Добавить в цитаты Настройки чтения

Страница 24 из 39



– Я уверен, что мои товарищи… те, кто прежде сидел в Открытом совете… с радостью последуют моему примеру. По крайней мере, я… – Он собрал все силы для последнего рывка и проревел срывающимся голосом прямо в купол: – Не могу представить титула более гордого, чем «гражданин»!

Бешеные аплодисменты и топот ног с галереи для публики, казалось, слились с его грохочущим сердцем, с пульсирующей болью в обрубке ноги. Он с трудом мог расслышать то, что говорит Ризинау:

– Несомненно, Ассамблея желает поблагодарить Молодого Льва за его жертвы во имя Великой Перемены! Всех нас не может не вдохновлять то, что он так скоро оправился от своих ран и вернулся на службу нации. Пусть стены Агрионта будут разрушены! Нам, тем, кто обладает властью, больше нет нужды отделять себя от народа. – Ризинау шлепнул по столу пухлым кулаком. – Мы сами народ!

Снова аплодисменты. Еще один колеблющийся, неверный полушаг-полупрыжок, и Лео рухнул на переднюю скамью. Ишер подхватил его под руку, хлопнул по спине, маша рукой в направлении галереи, и яростно прошипел сквозь застывшую на лице улыбку:

– Мы на это не соглашались!

– Ничего, согласитесь.

Лео было глубоко наплевать на неудобства, которые он причинил этому трусливому червяку. Ему было вполне достаточно собственных.

– Когда вы потеряете руку и ногу, – прорычал он, сжимая пульсирующую культю, – кусочек вашего имени не покажется такой уж большой жертвой.

Броуд стоял в военном мундире, который поклялся больше никогда не надевать.

Теперь его звали «капитан Броуд» – черт возьми, кто бы мог подумать! Интересно, что сказала бы на это Лидди. Скорее всего, спросила бы, какого черта он тут делает. Хотел бы он сам это знать… Он не напрашивался на это. Даже не соглашался.

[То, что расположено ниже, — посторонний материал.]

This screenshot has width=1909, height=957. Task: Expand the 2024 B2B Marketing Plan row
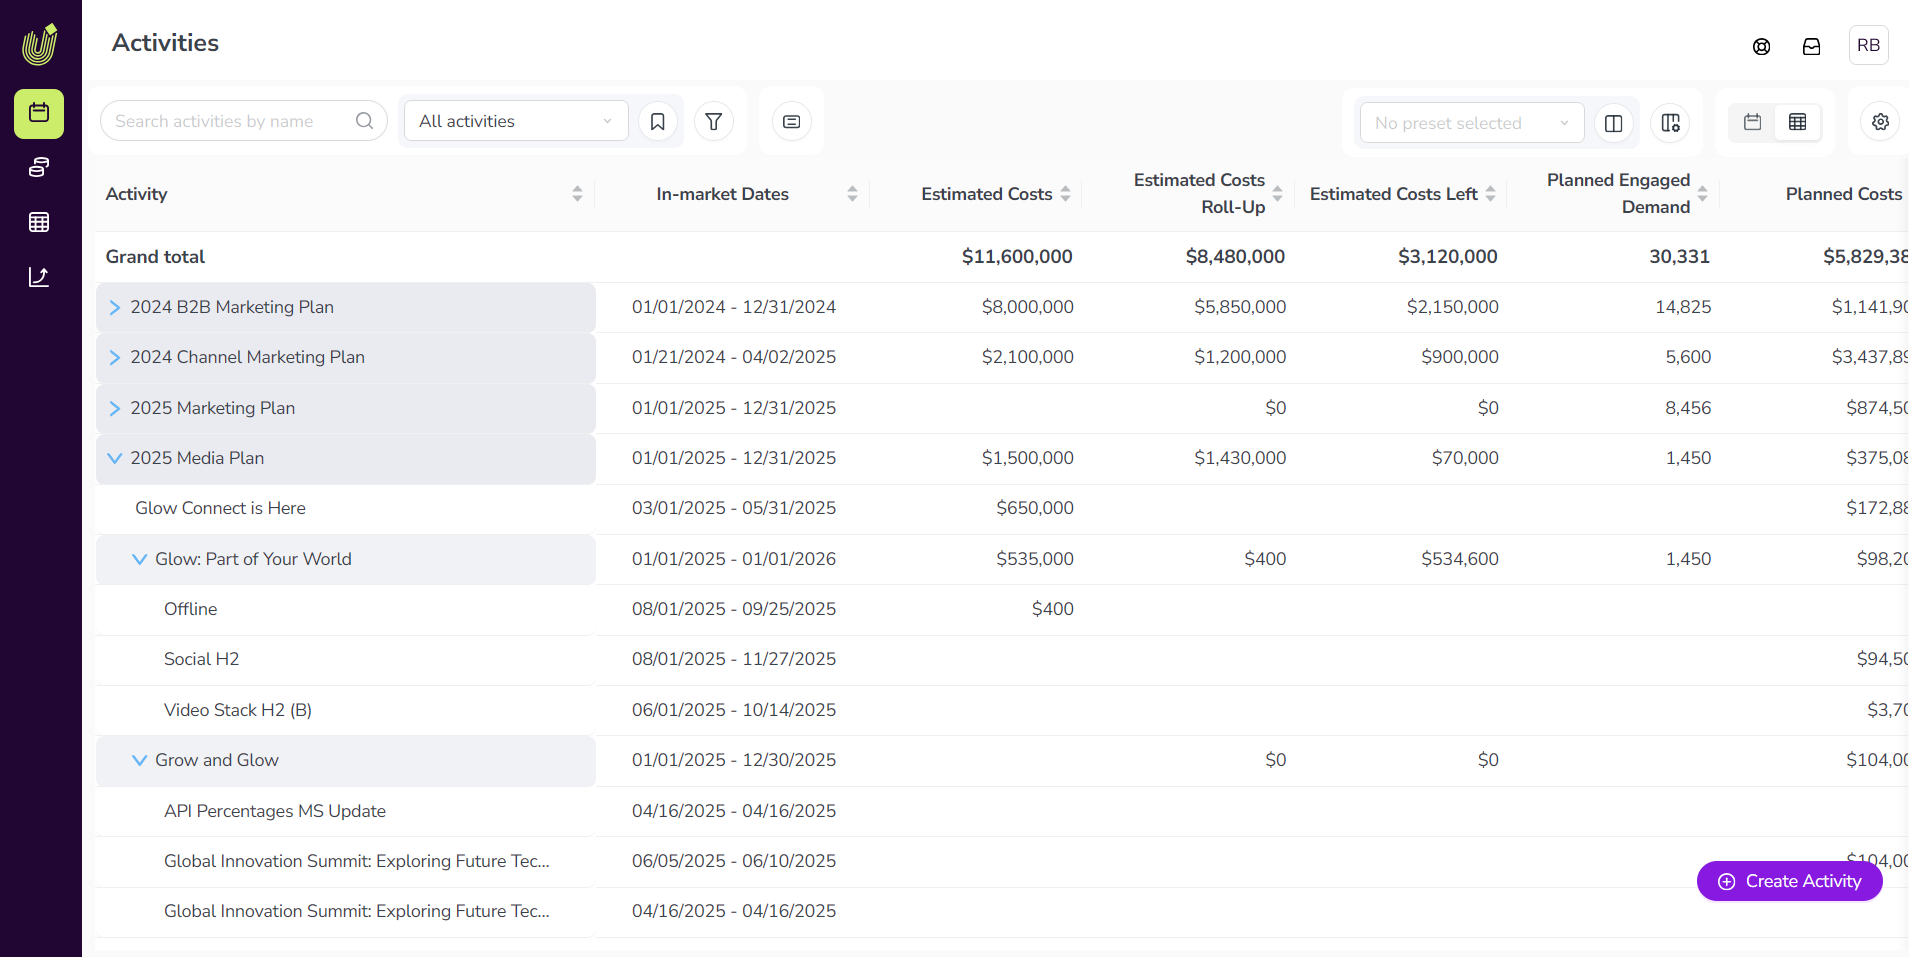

Но и не противился, когда это произошло.

– Символы обладают могуществом! – Снова тот треклятый писатель, Суорбрек, только что пену со рта не роняет от увлеченности. – И статуи на аллее Королей являются самыми могущественными символами из всех! Неужели представители народа будут обязаны каждый день проходить в буквальном смысле под стопами таких угнетателей, как Гарод Великий или маг Байяз? О нет! Я скорее отдам свою жизнь – отдам ее на эшафоте, где столько мучеников погибли от лап инквизиции, – чем еще хоть день буду смотреть на такой позор!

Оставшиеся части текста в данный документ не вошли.